(TASK STATEMENT) In the records that follow, locate every line with "gift" and extract it.

Stored data:
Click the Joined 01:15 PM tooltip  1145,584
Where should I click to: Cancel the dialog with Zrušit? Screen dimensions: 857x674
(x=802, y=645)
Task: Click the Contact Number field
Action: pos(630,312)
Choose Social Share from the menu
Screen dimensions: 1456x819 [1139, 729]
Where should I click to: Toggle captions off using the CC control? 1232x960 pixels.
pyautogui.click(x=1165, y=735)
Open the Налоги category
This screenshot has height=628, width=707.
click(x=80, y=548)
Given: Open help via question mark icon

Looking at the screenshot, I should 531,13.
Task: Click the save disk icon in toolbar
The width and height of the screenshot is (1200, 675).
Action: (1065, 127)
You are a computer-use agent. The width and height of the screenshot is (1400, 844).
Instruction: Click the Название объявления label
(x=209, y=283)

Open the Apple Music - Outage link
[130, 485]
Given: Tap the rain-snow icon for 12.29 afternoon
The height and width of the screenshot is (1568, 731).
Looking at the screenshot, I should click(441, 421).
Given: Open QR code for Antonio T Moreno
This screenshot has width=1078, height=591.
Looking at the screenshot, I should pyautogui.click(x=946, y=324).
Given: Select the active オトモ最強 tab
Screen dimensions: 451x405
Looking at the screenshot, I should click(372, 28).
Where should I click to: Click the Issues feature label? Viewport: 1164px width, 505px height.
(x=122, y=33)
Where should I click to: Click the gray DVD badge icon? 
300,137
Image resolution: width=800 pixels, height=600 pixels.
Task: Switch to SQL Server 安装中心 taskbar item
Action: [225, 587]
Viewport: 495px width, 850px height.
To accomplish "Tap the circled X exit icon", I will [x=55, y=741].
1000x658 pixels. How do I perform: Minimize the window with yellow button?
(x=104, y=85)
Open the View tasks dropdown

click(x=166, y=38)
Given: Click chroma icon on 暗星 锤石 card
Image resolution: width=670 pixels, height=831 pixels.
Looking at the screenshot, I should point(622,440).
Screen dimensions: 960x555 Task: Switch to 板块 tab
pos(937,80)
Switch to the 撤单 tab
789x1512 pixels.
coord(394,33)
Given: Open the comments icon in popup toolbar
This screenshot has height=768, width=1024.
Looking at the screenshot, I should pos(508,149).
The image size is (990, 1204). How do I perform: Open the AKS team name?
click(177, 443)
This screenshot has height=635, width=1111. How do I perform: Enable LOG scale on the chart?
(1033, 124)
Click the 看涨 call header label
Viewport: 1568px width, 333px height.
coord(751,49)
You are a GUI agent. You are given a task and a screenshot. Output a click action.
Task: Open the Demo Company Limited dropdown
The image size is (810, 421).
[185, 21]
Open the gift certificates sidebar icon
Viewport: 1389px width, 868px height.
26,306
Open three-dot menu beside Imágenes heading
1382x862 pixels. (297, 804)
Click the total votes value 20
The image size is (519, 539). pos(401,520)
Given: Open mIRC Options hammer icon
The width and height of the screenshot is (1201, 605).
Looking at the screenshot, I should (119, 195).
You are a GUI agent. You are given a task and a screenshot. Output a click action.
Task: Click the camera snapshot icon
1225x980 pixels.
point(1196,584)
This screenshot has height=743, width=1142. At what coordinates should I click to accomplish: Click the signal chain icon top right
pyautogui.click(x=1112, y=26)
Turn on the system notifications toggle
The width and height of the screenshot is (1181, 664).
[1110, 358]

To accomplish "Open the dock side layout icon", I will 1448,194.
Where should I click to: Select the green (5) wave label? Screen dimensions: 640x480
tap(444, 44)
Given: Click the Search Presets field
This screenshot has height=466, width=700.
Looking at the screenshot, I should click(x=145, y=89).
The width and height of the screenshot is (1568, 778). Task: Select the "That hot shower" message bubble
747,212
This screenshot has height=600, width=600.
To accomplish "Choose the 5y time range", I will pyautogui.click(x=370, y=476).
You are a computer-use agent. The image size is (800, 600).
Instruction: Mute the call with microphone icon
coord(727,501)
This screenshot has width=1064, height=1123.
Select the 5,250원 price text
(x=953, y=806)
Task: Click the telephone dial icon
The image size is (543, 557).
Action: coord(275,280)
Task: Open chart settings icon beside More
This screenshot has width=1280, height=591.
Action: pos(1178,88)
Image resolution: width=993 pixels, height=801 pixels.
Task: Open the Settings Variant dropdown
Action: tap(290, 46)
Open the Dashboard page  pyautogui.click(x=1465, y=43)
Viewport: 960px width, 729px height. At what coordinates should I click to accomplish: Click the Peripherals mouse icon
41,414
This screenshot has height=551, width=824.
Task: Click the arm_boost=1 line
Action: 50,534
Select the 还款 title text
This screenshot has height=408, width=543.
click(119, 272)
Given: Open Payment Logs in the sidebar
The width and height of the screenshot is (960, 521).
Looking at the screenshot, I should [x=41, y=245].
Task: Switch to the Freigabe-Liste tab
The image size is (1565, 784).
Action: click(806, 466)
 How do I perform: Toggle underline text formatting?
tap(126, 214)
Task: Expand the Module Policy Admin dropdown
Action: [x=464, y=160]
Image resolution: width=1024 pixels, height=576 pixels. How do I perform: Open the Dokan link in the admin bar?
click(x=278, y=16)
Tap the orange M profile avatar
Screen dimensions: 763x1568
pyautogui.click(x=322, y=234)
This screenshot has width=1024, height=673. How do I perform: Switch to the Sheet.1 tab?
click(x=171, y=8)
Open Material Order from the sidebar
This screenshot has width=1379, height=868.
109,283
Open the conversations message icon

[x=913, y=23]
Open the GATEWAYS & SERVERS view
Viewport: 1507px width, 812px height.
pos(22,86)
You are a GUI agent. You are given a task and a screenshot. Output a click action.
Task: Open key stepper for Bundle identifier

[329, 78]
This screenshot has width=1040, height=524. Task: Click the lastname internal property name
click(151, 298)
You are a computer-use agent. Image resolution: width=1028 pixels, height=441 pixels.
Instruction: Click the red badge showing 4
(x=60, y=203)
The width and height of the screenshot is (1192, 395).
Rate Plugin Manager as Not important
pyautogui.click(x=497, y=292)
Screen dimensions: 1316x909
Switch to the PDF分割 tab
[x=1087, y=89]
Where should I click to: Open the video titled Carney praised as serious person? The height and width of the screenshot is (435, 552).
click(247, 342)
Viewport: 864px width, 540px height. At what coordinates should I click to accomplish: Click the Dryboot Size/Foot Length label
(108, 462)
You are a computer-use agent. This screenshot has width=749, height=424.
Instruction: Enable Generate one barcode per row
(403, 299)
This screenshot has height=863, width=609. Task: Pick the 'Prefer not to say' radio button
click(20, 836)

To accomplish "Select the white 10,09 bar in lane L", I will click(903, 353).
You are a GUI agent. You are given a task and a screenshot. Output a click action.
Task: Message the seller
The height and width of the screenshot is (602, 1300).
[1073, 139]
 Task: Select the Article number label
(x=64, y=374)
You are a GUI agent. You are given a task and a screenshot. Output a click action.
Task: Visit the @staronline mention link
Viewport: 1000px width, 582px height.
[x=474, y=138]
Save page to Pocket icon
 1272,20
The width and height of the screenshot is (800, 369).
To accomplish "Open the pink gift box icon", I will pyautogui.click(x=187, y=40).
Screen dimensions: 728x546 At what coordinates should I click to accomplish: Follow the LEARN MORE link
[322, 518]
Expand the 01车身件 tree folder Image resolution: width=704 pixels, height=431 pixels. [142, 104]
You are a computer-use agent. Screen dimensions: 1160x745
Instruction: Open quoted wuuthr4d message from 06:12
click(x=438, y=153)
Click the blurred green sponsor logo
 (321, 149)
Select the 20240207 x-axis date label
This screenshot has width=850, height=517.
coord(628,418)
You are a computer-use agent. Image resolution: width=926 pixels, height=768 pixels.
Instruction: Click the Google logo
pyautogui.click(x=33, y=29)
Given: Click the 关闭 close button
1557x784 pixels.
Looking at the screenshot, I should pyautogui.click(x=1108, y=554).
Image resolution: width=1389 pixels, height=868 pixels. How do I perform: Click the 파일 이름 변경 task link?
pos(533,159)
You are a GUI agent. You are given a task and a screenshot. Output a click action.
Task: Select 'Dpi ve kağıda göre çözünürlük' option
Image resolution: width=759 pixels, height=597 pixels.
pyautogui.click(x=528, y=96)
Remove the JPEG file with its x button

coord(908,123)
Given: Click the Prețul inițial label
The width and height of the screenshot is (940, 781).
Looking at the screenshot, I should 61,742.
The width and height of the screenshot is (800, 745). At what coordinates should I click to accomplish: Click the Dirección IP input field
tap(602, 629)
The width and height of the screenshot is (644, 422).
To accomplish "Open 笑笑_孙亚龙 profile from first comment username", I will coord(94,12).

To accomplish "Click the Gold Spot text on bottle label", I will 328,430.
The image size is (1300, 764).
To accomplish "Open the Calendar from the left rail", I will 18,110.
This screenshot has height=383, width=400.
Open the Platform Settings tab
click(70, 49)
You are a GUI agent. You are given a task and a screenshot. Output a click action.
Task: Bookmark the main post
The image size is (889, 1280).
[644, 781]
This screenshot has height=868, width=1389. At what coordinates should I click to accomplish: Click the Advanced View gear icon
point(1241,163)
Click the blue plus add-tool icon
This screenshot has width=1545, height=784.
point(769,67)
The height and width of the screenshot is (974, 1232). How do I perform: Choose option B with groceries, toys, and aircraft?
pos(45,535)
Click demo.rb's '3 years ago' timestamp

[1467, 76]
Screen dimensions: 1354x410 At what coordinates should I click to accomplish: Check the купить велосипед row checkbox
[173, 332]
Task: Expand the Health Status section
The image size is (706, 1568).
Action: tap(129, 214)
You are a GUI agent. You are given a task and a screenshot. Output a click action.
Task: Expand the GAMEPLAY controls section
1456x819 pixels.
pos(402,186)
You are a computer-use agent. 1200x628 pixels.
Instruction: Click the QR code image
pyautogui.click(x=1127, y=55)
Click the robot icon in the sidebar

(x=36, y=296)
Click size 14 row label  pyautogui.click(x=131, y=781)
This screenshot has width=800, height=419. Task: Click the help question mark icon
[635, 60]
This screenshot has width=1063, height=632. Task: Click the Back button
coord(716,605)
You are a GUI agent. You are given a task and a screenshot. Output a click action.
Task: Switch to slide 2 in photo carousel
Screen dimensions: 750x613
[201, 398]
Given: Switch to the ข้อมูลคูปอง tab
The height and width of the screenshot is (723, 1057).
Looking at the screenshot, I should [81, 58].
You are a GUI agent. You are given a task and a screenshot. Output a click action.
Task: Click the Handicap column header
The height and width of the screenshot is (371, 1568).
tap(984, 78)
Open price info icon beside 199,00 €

(RESULT FOR THIS EXERCISE)
Open the gift certificates sidebar icon
To accomplish "Open the pink gift box icon", I will pyautogui.click(x=187, y=40).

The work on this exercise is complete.